▶ [Page extract]:
>>>

So does that mean that AV encourages tactical voting after all? To give a coherent answer to this question it is necessary to distinguish between two kinds of voting that might deserve the name “tactical”. One, the kind you get under FPTP, is where you vote for a party that is not your favourite because you judge that your favourite party has no chance. In this case, you vote tactically in order to affect the outcome. The other, which you get under both systems, is what I would prefer to call “gestural voting”, where your reason for not voting according to your true preferences is not that you want to affect the outcome of the election but just that you want to send a message. It seems to me that gestural voting is less of a problem, partly because it exists in both systems and partly because the voter who decides to vote gesturally is doing what he or she wants. A Tory supporter who votes UKIP to send a message about the EU comes away satisfied from the polling booth. A Lib Dem or Green supporter who reluctantly votes Labour because the Lib Dems and Greens have no chance in that particular constituency comes away feeling significantly disenfranchised.
Another kind of gestural voting is to put your favourite party first even when you know perfectly well that they have no chance of even being second because you hope that if their share of the vote is high enough then in subsequent elections more people may consider voting for them. Under FPTP the price you pay for doing this is having no influence on the outcome of this election. Under AV you can make that gesture without wasting your vote, though in theory the gesture shouldn’t make much difference because it is no longer necessary for voters to worry about how other people will vote when they are deciding how to cast theirs.
More about tactical voting.
It was pointed out to me in this comment of Gil Kalai on my previous post (and also another comment that I can no longer find) that there was another situation under AV where tactical voting would make sense.
As with the first situation it involves the top party (in terms of first preferences) not having an absolute majority and the next two parties being close. For the sake of example, and because this is a realistic example, let’s suppose that opinion polls suggest that the situation in the given constituency is this.
Labour 40%
Conservative 28%
Lib Dems 28%
Others 4%
Suppose also that further polling has revealed that Lib Dems mostly prefer Labour to the Conservatives and that Conservatives overwhelmingly prefer Lib Dems to Labour.
Suppose now that you support the Conservatives. What should you do? If the Conservatives beat the Lib Dems in the first round, then the Lib Dem second preferences will come into play and hand the victory to Labour. If the Lib Dems beat the Conservatives in the first round then the Conservatives will be eliminated and their second preferences will hand victory to the Lib Dems. So one thing you can be sure of is that the Conservatives are not going to win the seat. But if that is the case, then you should vote tactically: if you prefer Labour to the Lib Dems then you should vote Conservative, and if you prefer the Lib Dems to Labour then you should vote Lib Dem. Note that in the second case something similar (but not quite identical) to a wasted-vote argument applies: if you are a Conservative supporter then your party has no chance, so if you prefer Lib Dems to Labour then you should put the Lib Dems as your first preference even though they are actually your second preference.
This, it strikes me, is a serious problem with AV if it is used for the election of just one person who will take power. For example, suppose it were discovered after a London mayoral election that if the Conservatives had done slightly less well at attracting votes from the Lib Dems then they would have won. The result of the election would seem pretty arbitrary, and the Conservatives might well be very cross about it. It’s just about possible to argue that the situations where this kind of thing can happen are situations where, taking account of all the preferences of the voters, it is not actually clear who should win, so the apparent injustice is not such a big problem. But many would not see it that way, and the perception of fairness is pretty important.

<<<

▶ [Excerpted records]:
>>>

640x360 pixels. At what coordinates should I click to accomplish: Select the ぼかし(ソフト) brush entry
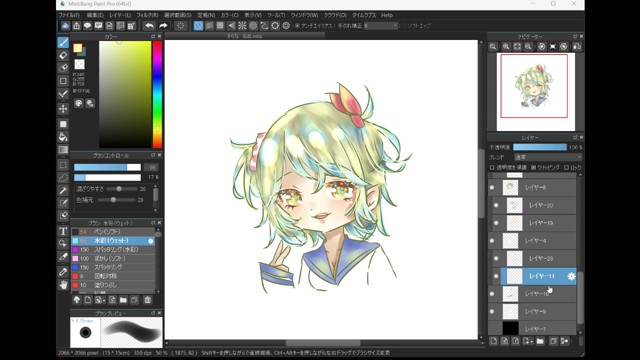coord(113,258)
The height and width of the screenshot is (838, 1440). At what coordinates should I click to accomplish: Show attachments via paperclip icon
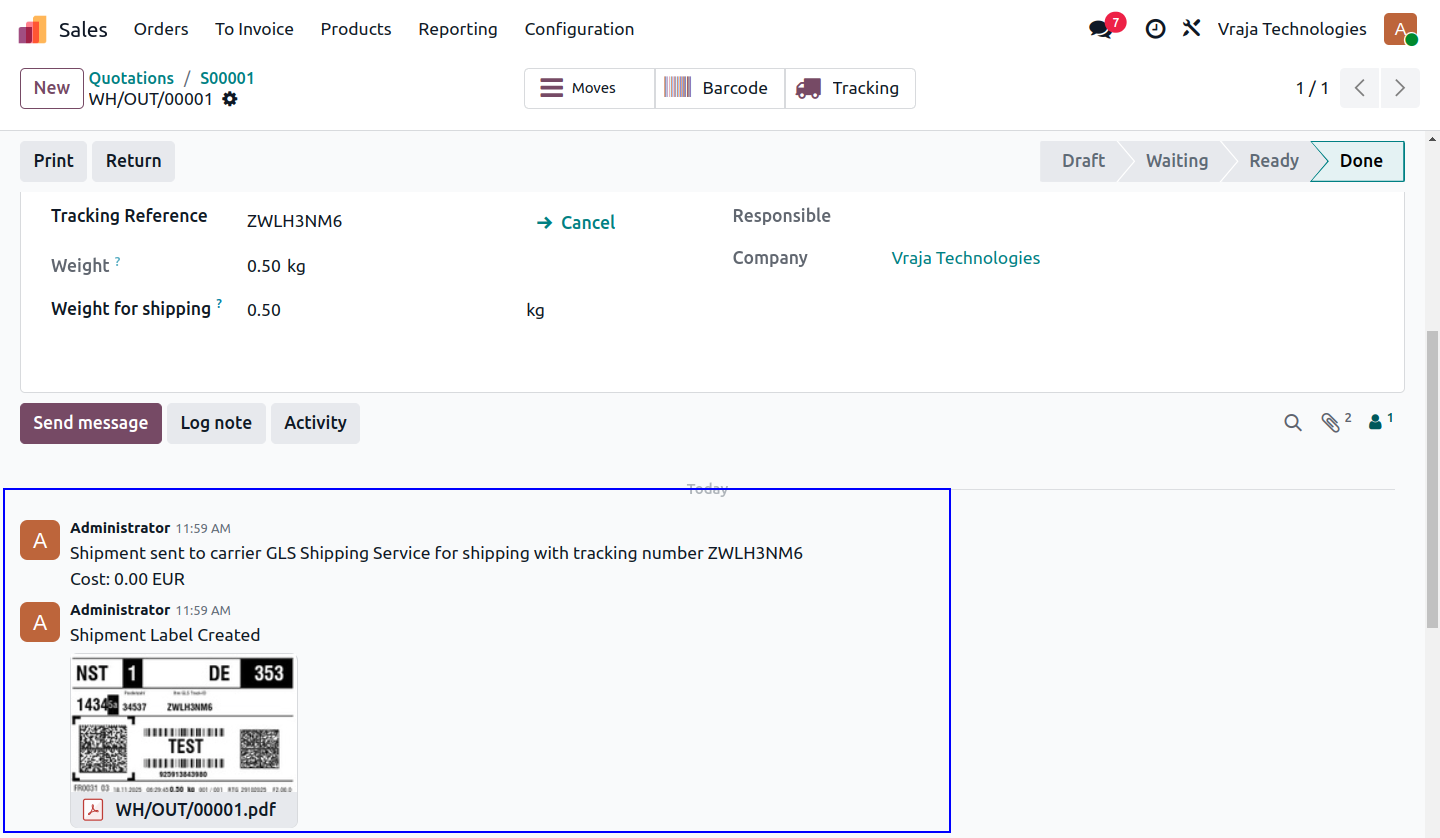(x=1335, y=422)
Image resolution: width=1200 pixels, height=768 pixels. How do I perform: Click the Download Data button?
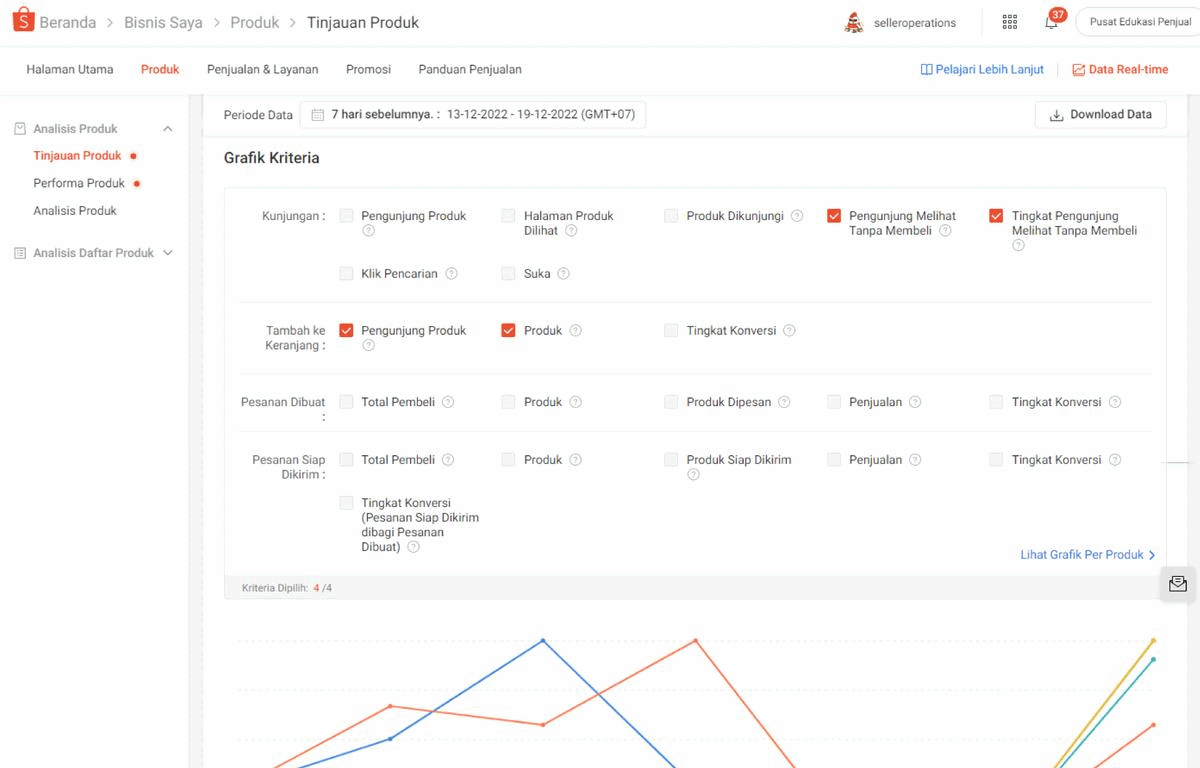point(1100,114)
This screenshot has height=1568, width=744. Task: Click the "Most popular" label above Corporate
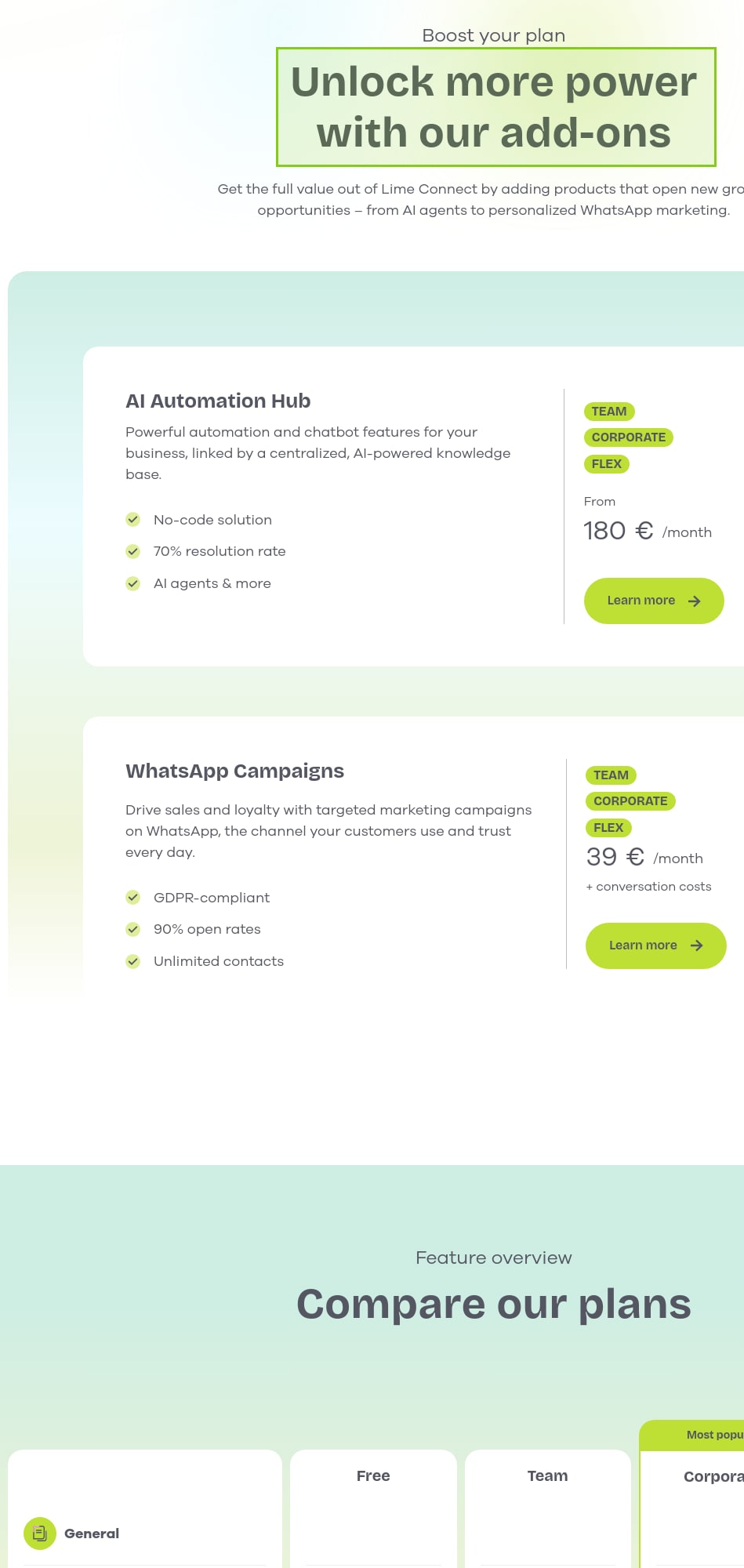pyautogui.click(x=713, y=1435)
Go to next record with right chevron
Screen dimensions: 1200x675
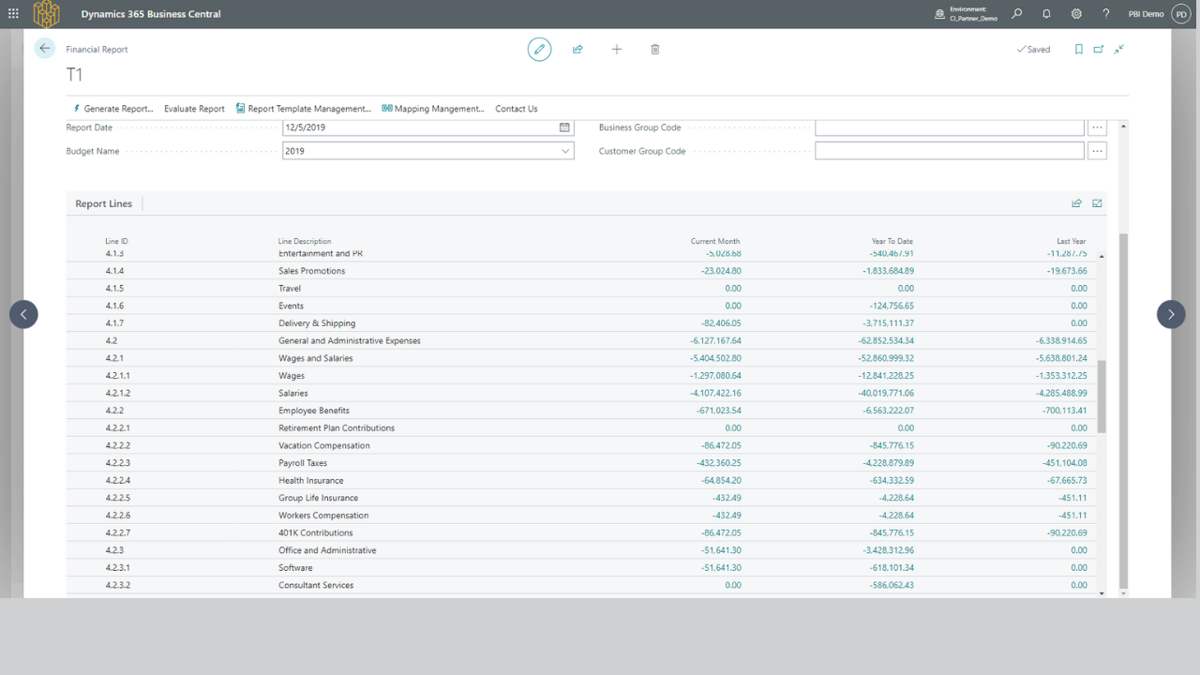coord(1171,314)
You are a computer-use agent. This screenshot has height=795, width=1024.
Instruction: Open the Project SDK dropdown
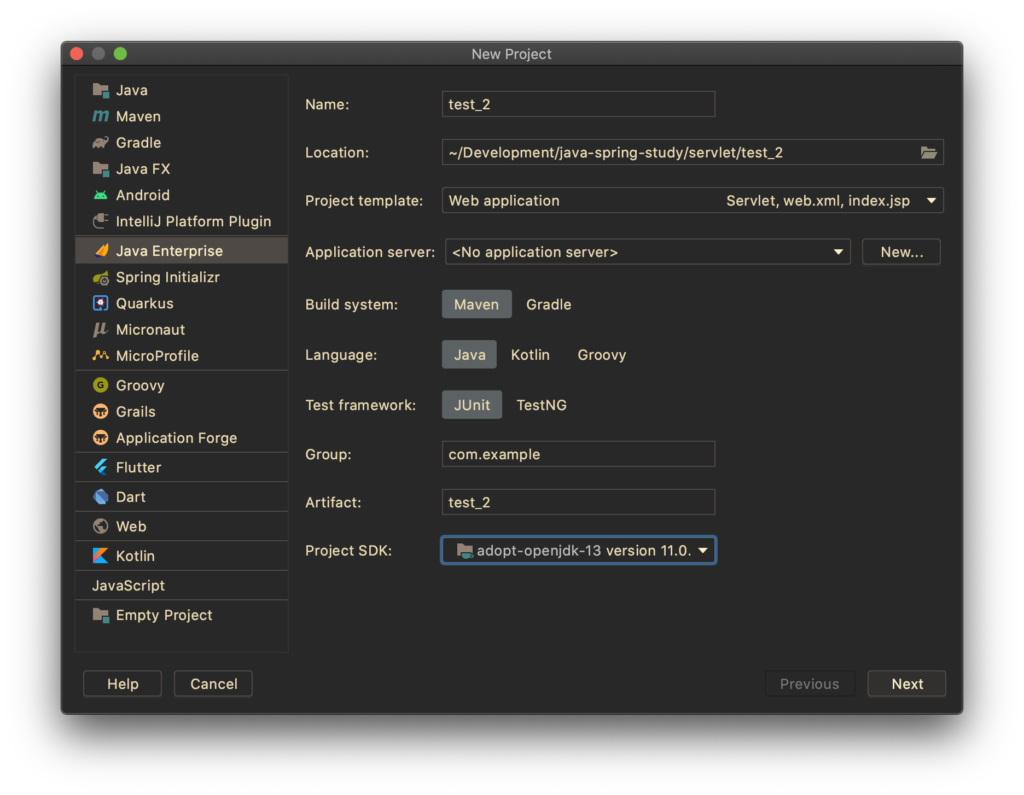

<<<

▶ [Parts of the exercise]:
1) Please list every entry in the hypothetical opinion-poll figures given in the tactical-voting post, each with its percentage.
2) Carry the tactical-voting post forward from the point where it stops.
The records play no part in what comes next.

▶ [Task answers]:
1)
Labour 40%
Conservative 28%
Lib Dems 28%
Others 4%

2)
However, a general election is not the election of just one person. It is 650 separate elections to elect 650 people (soon to be reduced to 600). Moreover, although local MPs and candidates campaign in their constituencies, these campaigns are far less influential than the national campaigns, with their TV ads, billboards, debates between party leaders, newspaper columns, etc. The peculiarities of a few constituencies are not going to result in its being better to campaign less vigorously at a national level. Moreover, if we think of them as a random effect (which is not unreasonable because they tend to happen when the second and third parties in a constituency are neck and neck) then this will probably balance itself out. (I haven’t checked that statement, so cannot rule out that it might favour some kinds of parties, but even if it does, I would expect the effect to be very small.)
Some more serious arguments against AV
The arguments of the no campaign have been terrible. (I’m not saying that the arguments of the yes campaign have been all that great, but there seems to be an important difference: the false statements of the yes campaign tend to be approximations of true statements, whereas the false statements of the no campaign tend to be straightforwardly false.) However, there are better arguments out there and in the interests of balance I’d like to say where they can be found.
First up is Charles Roddie, a Postdoctoral fellow at Nuffield College, Oxford. His basic reasons for voting no are that he doesn’t like hung parliaments and that he thinks that the left is wrong about economics (and that AV would favour the left). Of course, many will disagree with the second statement, but at least it’s an actual argument and is presented in an honest way.
A considerably better than average presentation of the NO2AV case can be found in the following series of posts by Robert Colvile [apologies for previously misspelling this] of the Daily Telegraph. It’s clear that his mind is made up and that he is not interested in good arguments for AV, despite his plea for a grown-up debate. Most of his arguments are fairly weak, or attack weak arguments from the yes campaign, or are arguments that I have dealt with already. But one of his points was quite interesting and deserves some attention. If you look at his reason number 5 to vote against AV, it is that AV is not in fact fairer (by which he means more proportional) than FPTP.
His arguments are these. First, AV makes things harder for small parties to get a foothold, because you need to win the final round, whereas under FPTP the occasional fluke (such as the almost four-way marginal in Brighton that let in Caroline Lucas for the Greens — she got 16,238 votes, Labour 14,986, the Tories 12,275 and the Lib Dems 7,159, which meant that her share of the vote as 31.3%) can let them win the occasional seat. My feeling is that it is so hard for small parties like the Greens or UKIP under FPTP that if it is even harder under AV that will in practice make hardly any difference at all.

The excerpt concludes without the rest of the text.